The 53-year-old Karapetyan previously served as the chief executive of the Armenian-Russian joint venture, ArmRosGazprom, before becoming mayor of Armenia's capital Yerevan from 2010-11.
Karapetyan later moved to Moscow, where he was personally appointed by Alexey Miller – the CEO of Russia’s state-run gas giant Gazprom and a close confident of Russian President Vladimir Putin - as the first vice president of Gazprombank.
Miller appointed Karapetyan as deputy CEO of Gazprom's Mezhregiongaz unit, before later tapping him as a deputy director-general of another Gazprom subsidiary Gazprom Energoholding in 2015.
Gazprom fully controls Armenia's gas and electricity supply, as well as its vitally important distribution networks via its local gas-import subsidiary, Gazprom Armenia.
Karapetyan’s predecessor, former Prime Minister Hovik Abrahamyan, resigned on September 8 amid growing criticism of his government’s inability to tackle a growing number of crises in the country.
Abrahamyan’s government had been widely criticized by President Serzh Sargsyan’s inner circle for its handling of a four-day conflict with arch rival Azerbaijan over the breakaway region of Nagorno-Karabakh and it’s inability to halt mass street protests supporting a controversial opposition political party who opposed the increasingly authoritarian policies of Sargsyan
Rumors that Abrahamyan would be sacked had circulated for weeks before his official announcement, as both Sargsyan and close ally Russia had grown impatient with Abrahamyan’s perceived ineffective leadership in light of growing civil unrest.
Sargsyan's choice of Karapetyan is widely being viewed as having been orchestrated by Moscow as the Kremlin has grown increasingly alarmed at the Armenian public’s support for opposition parties and civil activists.

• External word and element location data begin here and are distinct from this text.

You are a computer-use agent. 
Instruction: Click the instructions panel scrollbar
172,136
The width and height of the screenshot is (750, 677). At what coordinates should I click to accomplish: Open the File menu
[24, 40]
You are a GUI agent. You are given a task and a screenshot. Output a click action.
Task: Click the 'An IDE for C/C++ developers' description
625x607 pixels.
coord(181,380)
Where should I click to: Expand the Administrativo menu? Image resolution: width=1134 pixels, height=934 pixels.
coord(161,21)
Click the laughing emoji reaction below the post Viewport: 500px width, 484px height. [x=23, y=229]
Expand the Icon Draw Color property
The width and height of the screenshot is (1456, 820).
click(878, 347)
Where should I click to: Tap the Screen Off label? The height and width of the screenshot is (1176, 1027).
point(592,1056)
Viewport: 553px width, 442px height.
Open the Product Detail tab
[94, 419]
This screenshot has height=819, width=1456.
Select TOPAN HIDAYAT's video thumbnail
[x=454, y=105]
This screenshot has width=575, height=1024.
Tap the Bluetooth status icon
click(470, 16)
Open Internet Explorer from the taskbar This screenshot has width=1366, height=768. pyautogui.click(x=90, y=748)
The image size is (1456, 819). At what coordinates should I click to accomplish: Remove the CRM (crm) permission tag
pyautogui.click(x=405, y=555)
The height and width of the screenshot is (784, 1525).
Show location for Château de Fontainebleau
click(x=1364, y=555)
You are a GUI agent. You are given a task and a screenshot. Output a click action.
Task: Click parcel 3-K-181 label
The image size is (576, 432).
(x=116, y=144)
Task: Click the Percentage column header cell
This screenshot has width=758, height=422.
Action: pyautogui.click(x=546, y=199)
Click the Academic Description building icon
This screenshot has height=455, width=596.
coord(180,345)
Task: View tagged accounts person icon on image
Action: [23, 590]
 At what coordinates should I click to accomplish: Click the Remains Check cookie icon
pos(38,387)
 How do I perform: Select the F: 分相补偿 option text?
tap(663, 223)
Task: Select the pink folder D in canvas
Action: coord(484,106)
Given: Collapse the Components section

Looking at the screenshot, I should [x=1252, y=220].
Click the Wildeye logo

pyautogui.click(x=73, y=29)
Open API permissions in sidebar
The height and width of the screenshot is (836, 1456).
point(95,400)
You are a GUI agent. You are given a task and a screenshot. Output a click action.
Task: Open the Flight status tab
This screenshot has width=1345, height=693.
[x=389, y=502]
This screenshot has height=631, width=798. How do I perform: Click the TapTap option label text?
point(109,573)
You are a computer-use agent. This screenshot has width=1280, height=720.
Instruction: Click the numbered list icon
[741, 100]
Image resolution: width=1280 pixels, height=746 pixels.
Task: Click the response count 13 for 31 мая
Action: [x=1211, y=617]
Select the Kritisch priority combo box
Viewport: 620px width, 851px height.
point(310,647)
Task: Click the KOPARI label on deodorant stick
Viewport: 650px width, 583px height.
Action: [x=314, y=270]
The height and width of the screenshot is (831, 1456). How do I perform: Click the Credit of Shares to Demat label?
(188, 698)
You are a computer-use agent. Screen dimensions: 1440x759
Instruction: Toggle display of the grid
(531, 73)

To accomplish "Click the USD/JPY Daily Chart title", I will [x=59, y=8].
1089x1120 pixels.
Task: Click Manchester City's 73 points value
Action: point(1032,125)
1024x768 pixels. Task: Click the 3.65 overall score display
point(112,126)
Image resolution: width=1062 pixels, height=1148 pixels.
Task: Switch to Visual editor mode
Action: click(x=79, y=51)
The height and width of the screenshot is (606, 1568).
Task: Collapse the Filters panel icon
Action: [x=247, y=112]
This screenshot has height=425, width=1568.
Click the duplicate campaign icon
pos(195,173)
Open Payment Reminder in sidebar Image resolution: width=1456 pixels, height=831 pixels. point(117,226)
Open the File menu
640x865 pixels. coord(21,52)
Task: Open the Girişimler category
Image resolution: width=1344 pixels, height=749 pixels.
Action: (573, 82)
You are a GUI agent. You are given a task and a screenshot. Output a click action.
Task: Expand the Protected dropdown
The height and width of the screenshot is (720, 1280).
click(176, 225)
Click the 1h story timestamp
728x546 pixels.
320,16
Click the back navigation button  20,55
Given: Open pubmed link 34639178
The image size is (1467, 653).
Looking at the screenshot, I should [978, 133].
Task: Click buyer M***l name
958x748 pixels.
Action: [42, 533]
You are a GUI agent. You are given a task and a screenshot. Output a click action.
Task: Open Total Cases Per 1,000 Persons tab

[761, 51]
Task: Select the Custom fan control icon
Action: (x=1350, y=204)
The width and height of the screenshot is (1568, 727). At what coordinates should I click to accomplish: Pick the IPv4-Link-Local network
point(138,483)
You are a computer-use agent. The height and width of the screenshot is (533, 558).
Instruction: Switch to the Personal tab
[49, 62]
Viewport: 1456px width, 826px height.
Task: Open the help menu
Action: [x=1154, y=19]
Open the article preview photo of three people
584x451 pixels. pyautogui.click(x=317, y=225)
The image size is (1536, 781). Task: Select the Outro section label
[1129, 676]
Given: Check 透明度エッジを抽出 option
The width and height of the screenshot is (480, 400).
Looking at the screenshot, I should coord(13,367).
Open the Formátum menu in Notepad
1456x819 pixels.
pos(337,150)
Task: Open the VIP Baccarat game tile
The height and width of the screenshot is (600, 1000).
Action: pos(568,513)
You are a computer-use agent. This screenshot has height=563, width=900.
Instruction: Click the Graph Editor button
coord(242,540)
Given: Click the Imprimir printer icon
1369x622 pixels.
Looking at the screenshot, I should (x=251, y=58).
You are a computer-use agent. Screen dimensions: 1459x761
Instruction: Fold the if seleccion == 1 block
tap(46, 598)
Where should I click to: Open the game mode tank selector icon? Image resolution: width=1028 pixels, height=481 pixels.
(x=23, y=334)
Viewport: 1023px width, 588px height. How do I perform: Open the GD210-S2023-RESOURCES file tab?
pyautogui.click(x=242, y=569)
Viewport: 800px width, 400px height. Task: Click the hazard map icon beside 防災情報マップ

The Armenian public’s widespread support for the mass protests known as Electric Yerevan that broke out in July 2015 as a response to steep utility price hikes, and this summer’s sizeable demonstrations in support of a fringe opposition group demanding the release of political prisoners and Sargsyan’s immediate resignation, are thought to have caught both Sargsyan’s inner circle and the Kremlin off guard.
Russia is particularly opposed to the growth of grassroots civil disobedience movements, with Putin paying a watchful eye on the former Soviet republics where Moscow continues to hold significant sway.
Ever since Georgia’s 2003 Rose Revolution and Ukraine’s Euromaidan Revolution in 2013-14 ousted pro-Moscow leaders in favor of pro-Western governments, the Kremlin has attempted to shore up its strategic influence in countries such as Armenia – one of five ex-Soviet states that comprise the Russian-led Eurasian Customs Union – as means of halting the spread of citizen-led democratic movements on its borders.
In addition to owning a controlling stake in all of Armenia's strategic assets, Russia maintains a huge military presence in the country. Moscow's permanent base in the northern Armenian city Gyumri is the second largest contingent of Russian troops based in the South Caucasus after the detachments it has in Georgia's Moscow-backed separatist regions of Abkhazia and South Ossetia. Russian troops patrol Armenia's borders with its far larger neighbor and traditional rival, Turkey.
The landlocked nation’s deep reliance on aid and direct investment from Russia has stunted its economic growth and forced it to become a de facto dependent of Moscow. Armenia relies heavily on remittances from its citizens working in the Russian Federation, which is a badly needed source of income and a key contributor to the country’s Gross Domestic Product.